No nested iteration over the entire matrix occurs, so the complexity is linear in the number of elements.
The auxiliary space comes primarily from storing the flattened result array. The returned matrix itself is required output space.
Test Cases
from typing import List
class Solution:
def constructProductMatrix(self, grid: List[List[int]]) -> List[List[int]]:
MOD = 12345
n = len(grid)
m = len(grid[0])
size = n * m
result = [1] * size
prefix = 1
for idx in range(size):
row = idx // m
col = idx % m
result[idx] = prefix
prefix = (prefix * grid[row][col]) % MOD
suffix = 1
for idx in range(size - 1, -1, -1):
row = idx // m
col = idx % m
result[idx] = (result[idx] * suffix) % MOD
suffix = (suffix * grid[row][col]) % MOD
answer = []
for i in range(n):
answer.append(result[i * m:(i + 1) * m])
return answer
sol = Solution()
# Example 1
assert sol.constructProductMatrix([[1, 2], [3, 4]]) == [
[24, 12],
[8, 6]
] # basic 2x2 matrix
# Example 2
assert sol.constructProductMatrix([[12345], [2], [1]]) == [
[2],
[0],
[0]
] # modulus causes zeros
# Single row matrix
assert sol.constructProductMatrix([[2, 3, 4]]) == [
[12, 8, 6]
] # one-dimensional row case
# Single column matrix
assert sol.constructProductMatrix([[2], [3], [4]]) == [
[12],
[8],
[6]
] # one-dimensional column case
# All ones
assert sol.constructProductMatrix([[1, 1], [1, 1]]) == [
[1, 1],
[1, 1]
] # identity multiplication
# Large values
assert sol.constructProductMatrix([[1000000000, 1000000000]]) == [
[10000, 10000]
] # large integer handling
# Contains value divisible by MOD
assert sol.constructProductMatrix([[12345, 5]]) == [
[5, 0]
] # modulo zero propagation
# Minimum valid size
assert sol.constructProductMatrix([[7, 9]]) == [
[9, 7]
] # smallest allowed matrix
# Mixed dimensions
assert sol.constructProductMatrix([
[1, 2, 3],
[4, 5, 6]
]) == [
[720, 360, 240],
[180, 144, 120]
] # rectangular matrix
print("All tests passed!")
Test Summary
| Test | Why |
|---|---|
[[1,2],[3,4]] |
Validates standard case |
[[12345],[2],[1]] |
Validates modulus zero behavior |
| Single row matrix | Ensures flattening logic works |
| Single column matrix | Ensures vertical traversal works |
| All ones | Checks multiplicative identity |
| Large values | Verifies modulo arithmetic correctness |
| Value divisible by modulus | Tests zero propagation |
| Minimum valid size | Tests smallest constraints |
| Rectangular matrix | Confirms non-square handling |
Edge Cases
Elements Divisible by 12345
If any element is divisible by 12345, then that value becomes 0 under modulo arithmetic.
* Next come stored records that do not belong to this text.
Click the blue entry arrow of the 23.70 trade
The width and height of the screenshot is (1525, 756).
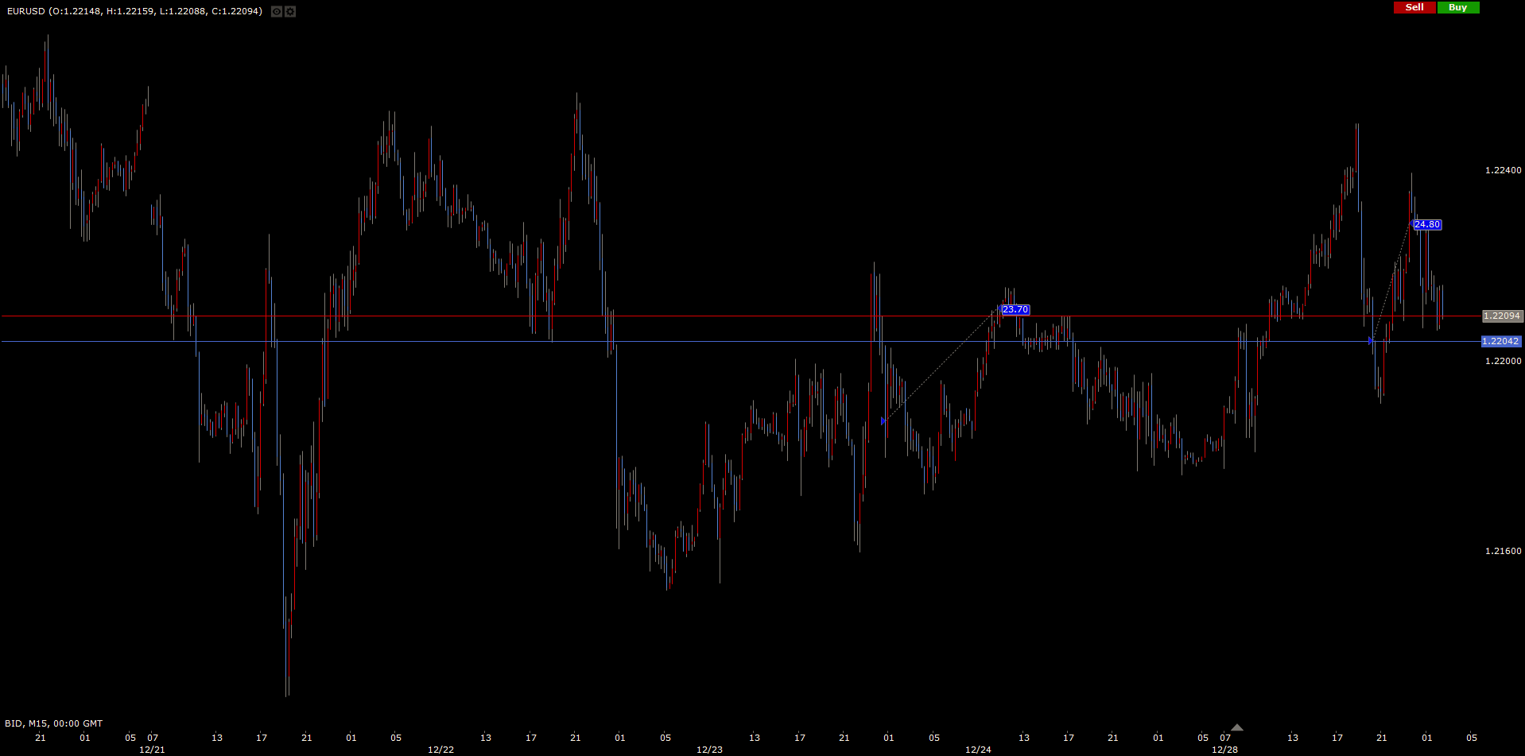883,421
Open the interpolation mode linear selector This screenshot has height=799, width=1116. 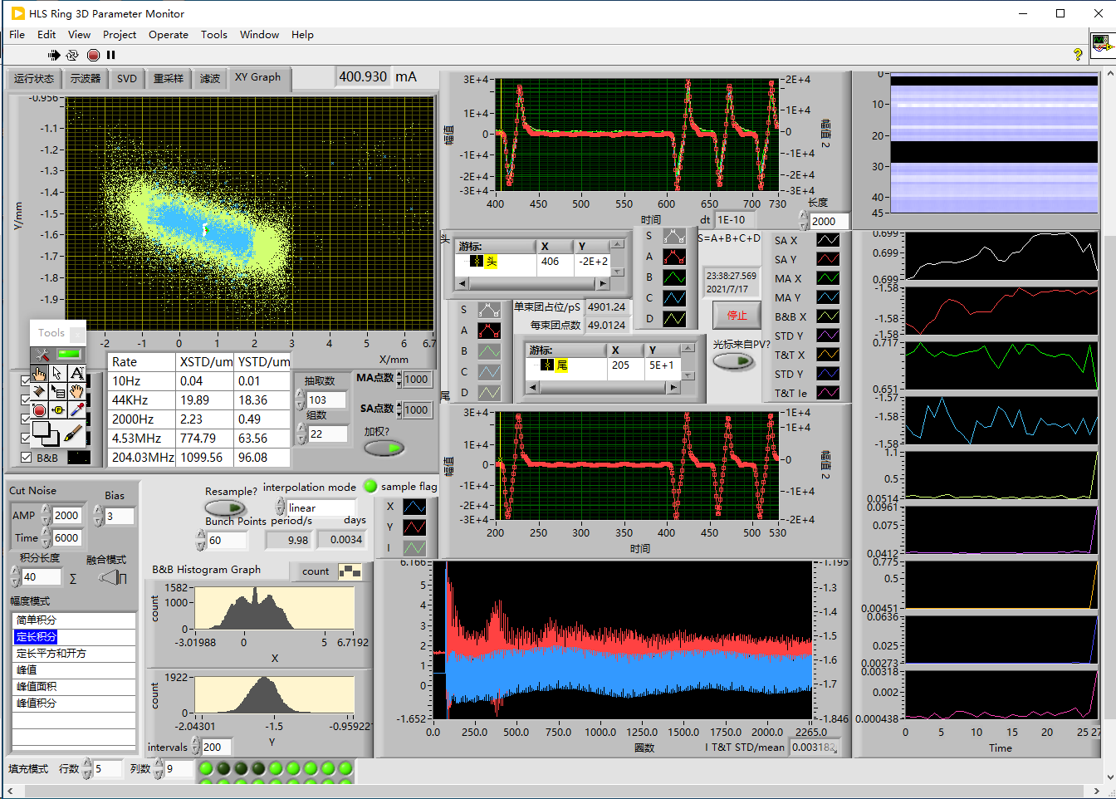click(x=320, y=507)
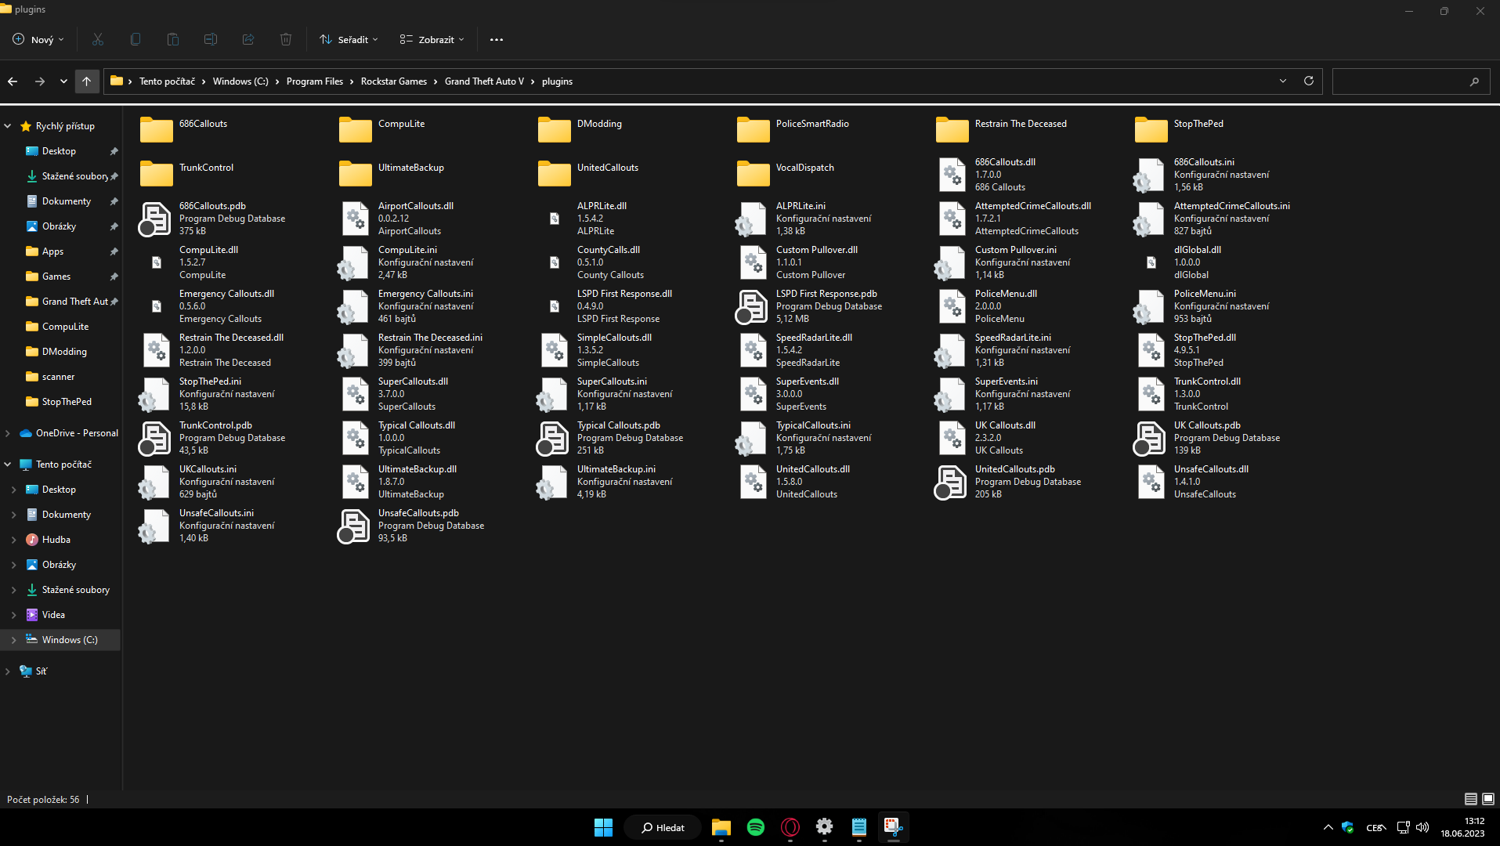The image size is (1500, 846).
Task: Expand the OneDrive - Personal tree node
Action: click(8, 433)
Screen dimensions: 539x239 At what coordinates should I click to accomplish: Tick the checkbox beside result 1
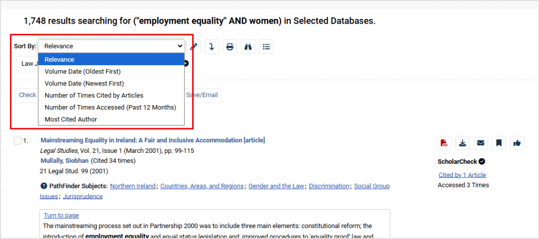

This can easily create many zeros in the final answers.
A division-based approach would fail here because modular inverses may not exist. The prefix-suffix approach avoids division entirely, so it handles these cases naturally and correctly.
Single Row or Single Column Matrices
A matrix may effectively behave like a one-dimensional array:
[[1,2,3,4]]
or
[[1],[2],[3],[4]]
Incorrect index mapping could easily produce wrong results when converting between flattened and 2D coordinates.
The implementation consistently uses:
row = idx // m
col = idx % m
which works correctly regardless of matrix shape.
Very Large Numbers
Grid values can be as large as 10^9, and multiplying many such values together would create astronomically large integers.
The implementation applies modulo 12345 after every multiplication step. This keeps intermediate values bounded and efficient while preserving correctness under modular arithmetic.